HbA1cは、長期的な血糖濃度の指標であり、ストレスや病気による急性の血糖値の変化には影響されない。HbA1cの測定には絶食が必要ないため、空腹時血糖値や経口ブドウ糖負荷試験を用いるよりも簡便である。空腹時血糖値もHbA1c値も、経口ブドウ糖負荷試験を行うよりも測定が簡単である。経口ブドウ糖負荷試験は、朝、絶食状態で行い、75gの経口ブドウ糖負荷の摂取2時間後に血糖値を測定する。2型糖尿病の診断は、再検査で確認する必要があります14。

スクリーニングの間隔

初回のグルコース検査結果が正常であった成人に対する最適なスクリーニング間隔に関する証拠は限られている。
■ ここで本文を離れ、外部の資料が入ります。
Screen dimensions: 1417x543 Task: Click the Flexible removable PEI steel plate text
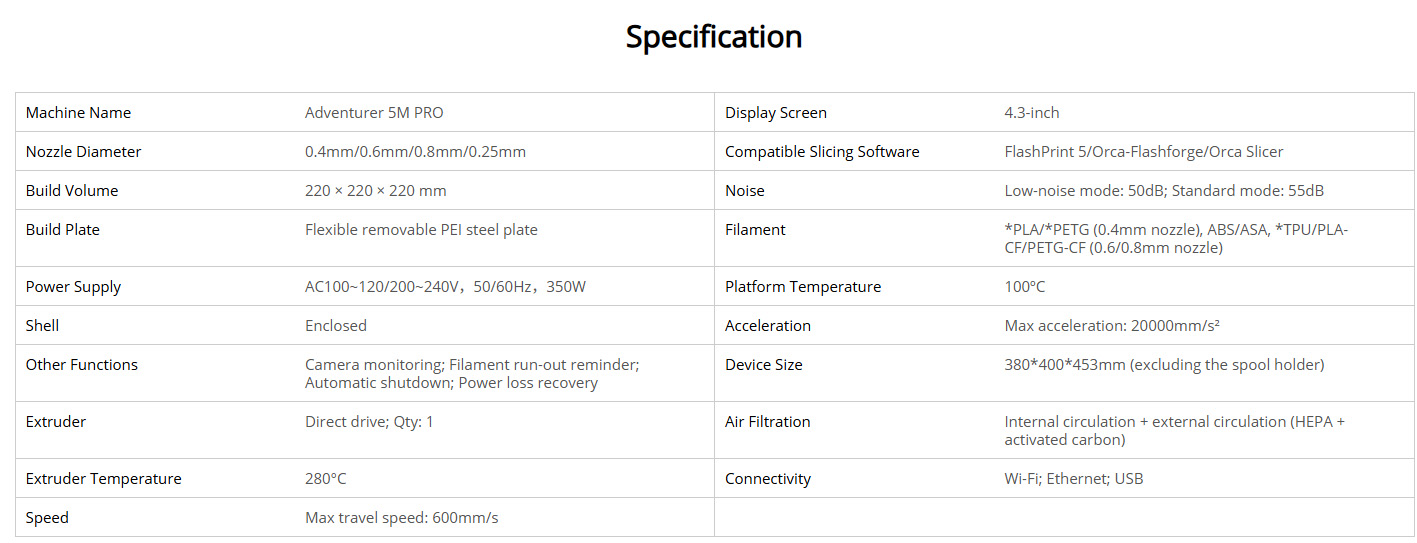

コホートおよびモデル研究では、血糖値が正常な成人に対しては、3年ごとのスクリーニングが妥当な方法であろうことが示唆されている。

予防介入

食事、身体活動、またはその両方に重点を置いた生活習慣への介入とメトホルミンの両方が、糖尿病予備軍における糖尿病の予防または糖尿病への進行を遅らせる効果を実証しています。
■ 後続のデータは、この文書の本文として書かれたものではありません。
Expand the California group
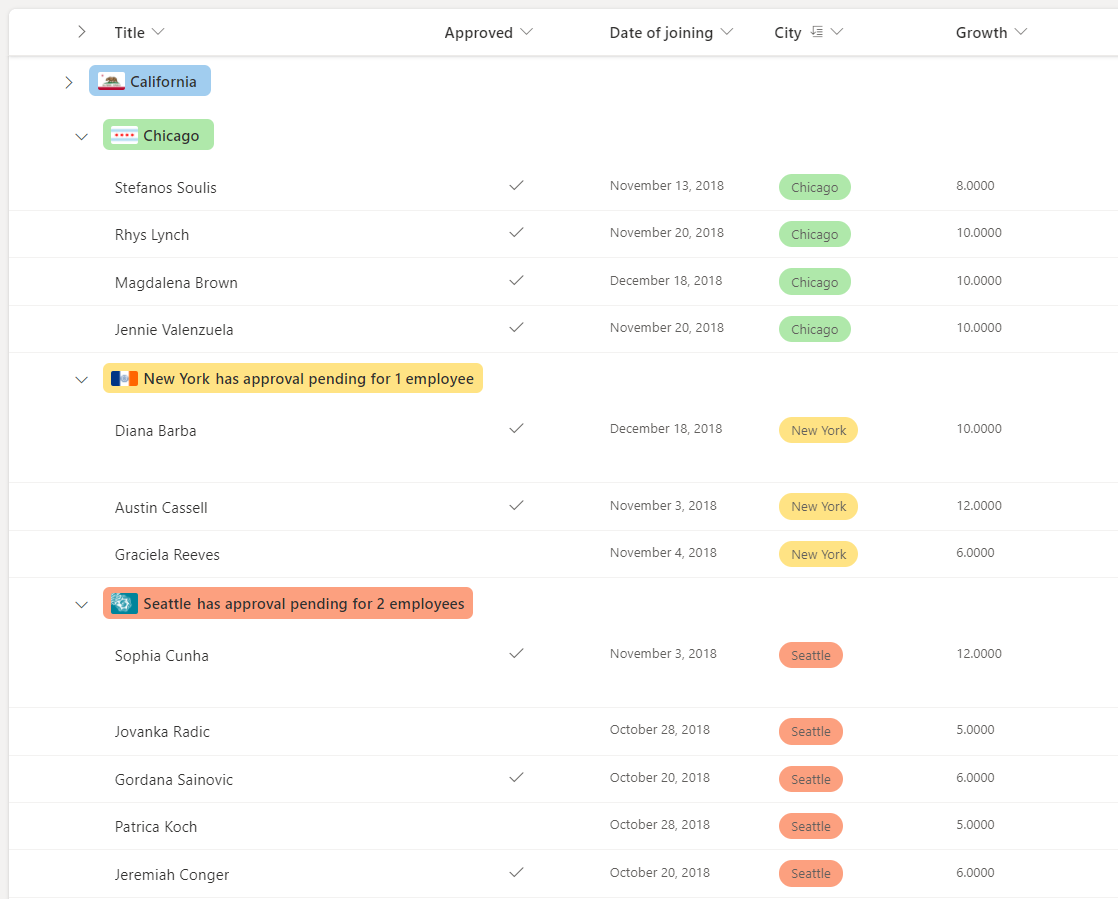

臨床医と患者は、糖尿病予防のための介入について議論する際に、他のいくつかの要因も考慮した方がよいだろう。糖尿病予防プログラム(DPP)研究(米国における多くのライフスタイル介入プログラムのモデルとなっている)において、ライフスタイル介入はメトホルミンよりも糖尿病の予防や遅延に有効であった。生活習慣への介入は、糖尿病への進展抑制に加え、体重、血圧、脂質レベル(高密度リポ蛋白コレステロール値の上昇とトリグリセリド値の低下)にも有益な影響を与える。メトホルミンは体重に有益な影響を与えるが、血圧には影響を与えず、脂質レベルも一貫して改善しないようである。DPPのポストホック解析では、ライフスタイルへの介入はすべてのサブグループで有効であり、DPPとDPP Outcomes Study(DPPOS)の同様の解析では、60歳未満、BMI 35以上、空腹時血糖値110 mg/dL(6.11 mmol/L)以上、妊娠糖尿病歴のある人にメトホルミンが有効であることが示唆されている。